Problem to solve: Rewrite the dialogue excerpt from "Alex: Yeah. I" up to and including "my best surgery.", with "exhausted" in place of "drunk".

Isobel "Izzie" Stevens
It's revealed that Lexie is 24 years old.
Meredith: During surgery, Dr. Shepherd removed a piece of your skull. Which means that your brain is now only covered by dura matter. It's virtually exposed. If some how that area were to be damaged... It would cause intacranial which would cause your brain to swell worse than it did today, which would result in brain death. So, as your doctor, I need you to be very careful not to damage it. ... Do you understand what I'm saying? (William nods. Meredith turns to leave)
William: Dr. Grey... Are you doing this for the kid? Or for me?
Meredith: Whatever helps you sleep at night.
Alex: So, I checked. We both have a few vacation days comin' up, maybe we could uh... take a road trip, stop in Iowa see some corn.
Izzie: Doesn't your mom live in Iowa?
Alex: Yeah. I think that she'd like to meet you.
(Owen is drunk and showering with all his clothes on at Cristina's)
Owen: Yang! Yang. I thought of it. I thought of my best surgery.
Cristina (walks in): You're wearing shoes in my shower.

Data segment:

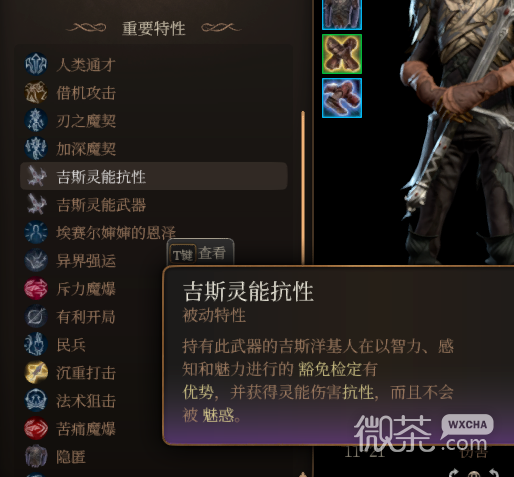Click the 吉斯灵能武器 sword icon
The height and width of the screenshot is (477, 514).
36,204
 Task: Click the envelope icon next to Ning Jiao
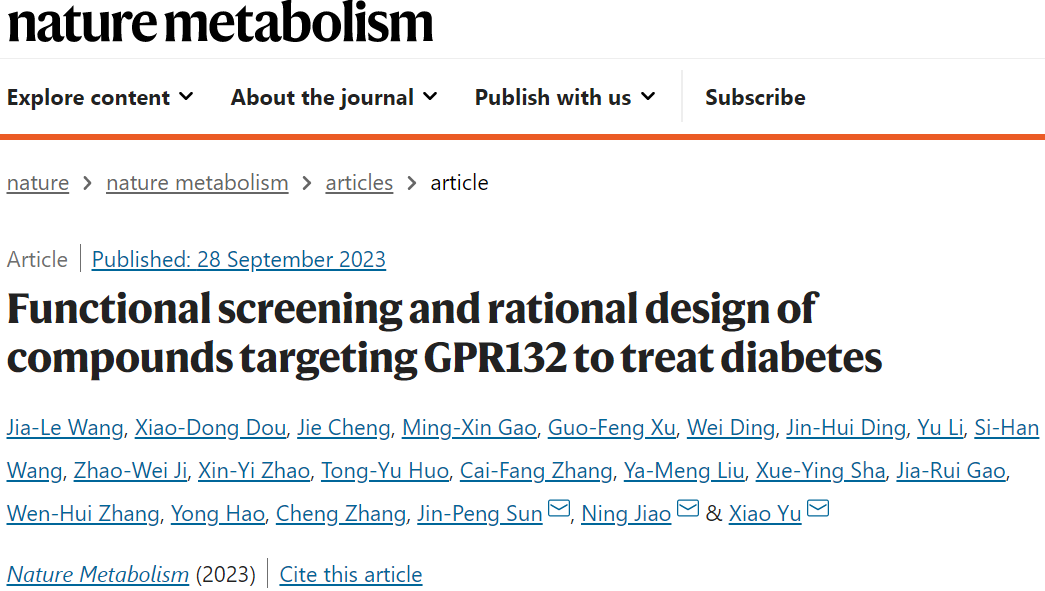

Solution below:
Alex: Yeah. I think that she'd like to meet you.
(Owen is exhausted and showering with all his clothes on at Cristina's)
Owen: Yang! Yang. I thought of it. I thought of my best surgery.